EXHIBIT 5.1



                       [Letterhead of Baker Botts L.L.P.]


063718.0353

                                                               February 20, 2004



Halliburton Company
1401 McKinney, Suite 2400
Houston, Texas  77010

Ladies and Gentlemen:

        As set forth in the Registration Statement on Form S-4 (the
"Registration Statement") filed by Halliburton Company, a Delaware corporation
(the "Company"), with the Securities and Exchange Commission (the "Commission")
under the Securities Act of 1933, as amended (the "Act"), relating to the
registration under the Act of (i) $300 million aggregate principal amount of
Senior Notes due 2005 (the "New Floating Rate Notes") to be offered by the
Company in exchange for a like principal amount of its issued and outstanding
Senior Notes due 2005 (the "Outstanding Floating Rate Notes") and (ii) $750
million aggregate principal amount of 5 1/2% Senior Notes due 2010 (the "New
Fixed Rate Notes" and, together with the New Floating Rate Notes, the "New
Notes") to be offered by the Company in exchange (together with the exchange
described in (i) above, the "Exchange Offer") for a like principal amount of its
issued and outstanding 5 1/2% Senior Notes due 2010 (the "Outstanding Fixed Rate
Notes" and, together with the Outstanding Floating Rate Notes, the "Outstanding
Notes"), we are passing upon certain legal matters in connection with the New
Notes for the Company.
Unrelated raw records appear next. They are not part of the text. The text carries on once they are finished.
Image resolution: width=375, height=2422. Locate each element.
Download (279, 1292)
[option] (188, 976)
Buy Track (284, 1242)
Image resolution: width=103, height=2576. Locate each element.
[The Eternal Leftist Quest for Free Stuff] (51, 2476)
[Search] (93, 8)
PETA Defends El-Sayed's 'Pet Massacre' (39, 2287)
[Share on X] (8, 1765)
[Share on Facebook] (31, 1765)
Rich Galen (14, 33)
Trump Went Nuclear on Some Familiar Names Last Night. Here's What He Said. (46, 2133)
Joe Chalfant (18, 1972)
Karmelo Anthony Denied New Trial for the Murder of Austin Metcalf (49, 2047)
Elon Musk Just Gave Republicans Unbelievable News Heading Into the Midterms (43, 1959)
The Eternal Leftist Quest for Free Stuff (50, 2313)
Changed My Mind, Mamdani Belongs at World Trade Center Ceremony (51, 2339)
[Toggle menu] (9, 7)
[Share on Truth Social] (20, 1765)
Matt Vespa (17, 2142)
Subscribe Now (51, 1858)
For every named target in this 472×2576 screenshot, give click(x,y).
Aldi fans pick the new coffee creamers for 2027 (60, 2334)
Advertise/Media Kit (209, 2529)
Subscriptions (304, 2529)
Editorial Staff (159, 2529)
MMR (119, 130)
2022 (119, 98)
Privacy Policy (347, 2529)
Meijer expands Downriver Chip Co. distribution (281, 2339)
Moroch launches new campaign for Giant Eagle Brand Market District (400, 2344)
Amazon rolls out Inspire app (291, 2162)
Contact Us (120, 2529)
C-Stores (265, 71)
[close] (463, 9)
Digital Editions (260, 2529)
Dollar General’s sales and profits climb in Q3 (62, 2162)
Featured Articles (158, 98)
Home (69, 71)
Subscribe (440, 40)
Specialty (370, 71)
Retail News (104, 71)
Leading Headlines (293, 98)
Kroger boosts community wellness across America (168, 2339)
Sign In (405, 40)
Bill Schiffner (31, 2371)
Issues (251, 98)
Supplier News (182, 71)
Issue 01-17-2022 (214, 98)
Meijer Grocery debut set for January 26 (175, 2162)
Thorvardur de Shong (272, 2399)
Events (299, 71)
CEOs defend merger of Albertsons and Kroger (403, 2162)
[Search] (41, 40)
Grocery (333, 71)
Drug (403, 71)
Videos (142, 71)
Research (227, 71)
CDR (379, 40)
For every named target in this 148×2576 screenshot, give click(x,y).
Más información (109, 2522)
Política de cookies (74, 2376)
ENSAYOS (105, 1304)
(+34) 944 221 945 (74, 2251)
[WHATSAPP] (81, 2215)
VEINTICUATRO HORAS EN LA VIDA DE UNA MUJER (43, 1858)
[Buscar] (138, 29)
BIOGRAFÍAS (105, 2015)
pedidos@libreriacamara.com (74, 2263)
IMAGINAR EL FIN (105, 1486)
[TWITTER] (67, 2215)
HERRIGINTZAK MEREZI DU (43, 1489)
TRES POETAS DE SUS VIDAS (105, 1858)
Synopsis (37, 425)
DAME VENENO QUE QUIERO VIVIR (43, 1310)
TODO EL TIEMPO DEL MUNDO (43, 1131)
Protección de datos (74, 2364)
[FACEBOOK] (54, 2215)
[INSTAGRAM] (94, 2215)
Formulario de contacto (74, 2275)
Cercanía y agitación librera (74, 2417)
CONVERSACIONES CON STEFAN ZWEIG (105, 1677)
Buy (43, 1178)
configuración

The New Notes are to be issued under an Indenture dated
as of October 17, 2003 between the Company and JPMorgan Chase Bank, as trustee,
as supplemented by that certain First Supplemental Indenture thereto dated as of
October 17, 2003 (as so supplemented, the "Indenture"). At your request, this
opinion is being furnished to you for filing as Exhibit 5.1 to the Registration
Statement.

        In our capacity as counsel to the Company in connection with the matters
referred to above, we have examined the Restated Certificate of Incorporation
and Bylaws of the Company, each as amended to date, the Indenture, the form of
the New Notes and the originals, or copies certified or otherwise identified,
of corporate records of the Company furnished to us by the Company, certificates
of public officials and of representatives of the Company, statutes and other
instruments and documents as a basis for the opinions hereinafter expressed. In
giving such opinion, we have relied upon certificates of officers of the Company
with respect to the accuracy of the material factual matters contained in such
certificates. We have assumed that all signatures on documents examined by us
are genuine, all documents submitted to us are

authentic and all documents submitted as certified or photostatic copies conform
to the originals thereof.

        On the basis of the foregoing, and subject to the assumptions,
limitations and qualifications set forth herein, we are of the opinion that when
(i) the Registration Statement has become effective under the Act and the
Indenture has been qualified under the Trust Indenture Act of 1939, as amended,
and (ii) the New Notes have been duly executed, authenticated and delivered in
accordance with the provisions of the Indenture and issued in exchange for
Outstanding Notes pursuant to, and in accordance with the terms of, the Exchange
Offer as contemplated in the Registration Statement, the New Notes will
constitute legal, valid and binding obligations of the Company, enforceable
against it in accordance with their terms, except to the extent that the
enforceability thereof may be limited by bankruptcy, fraudulent conveyance,
insolvency, reorganization, moratorium or other laws relating to or affecting
creditors' rights generally and by general principles of equity and public
policy (regardless of whether such enforceability is considered in a proceeding
in equity or at law).

        The opinion set forth above is based on and limited in all respects to
matters of the federal laws of the United States, the General Corporation Law of
the State of Delaware and the laws of the State of New York, each as currently
in effect.

        We hereby consent to the filing of this opinion of counsel as Exhibit
5.1 to the Registration Statement and to the reference to our Firm under the
heading "Legal Matters" in the prospectus forming a part of the Registration
Statement. In giving this consent, we do not hereby admit that we are in the
category of persons whose consent is required under Section 7 of the Act or the
rules and regulations of the Commission thereunder.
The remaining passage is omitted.